Today I went to a cafe and read a book. The day before I went to a museum and watched American Beauty. Tomorrow, I think I’m going to do laundry. And I’d say that it’s been a pretty successful week.

I am learning in all sorts of ways that can come from being able to do whatever I want with almost every day. Today I learned heaps bout the history of Istanbul and read far too much about bike lanes in different cities.

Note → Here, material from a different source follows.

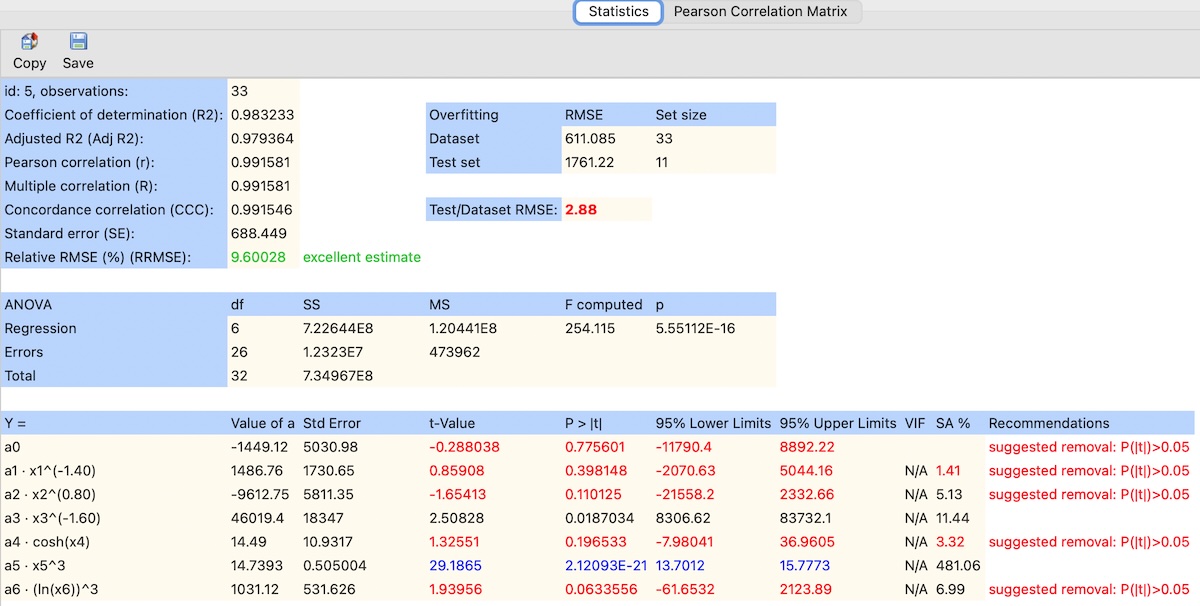Click the Coefficient of determination R2 value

On Friday I learned all about Keith Harring’s artwork and that a McDonald’s in Rotterdam has won an architectural award as the “worlds fanciest McDonalds.” I’m also getting pretty good at creating delicious chickpea curries. 

It’s going to be hard to go back to the responsibilities of work and school and all that lame stressful time consuming stuff back home, but luckily I still have 7 months to live like a Dutch student and perfect the beautiful art of doing a little less while enjoying a lot more.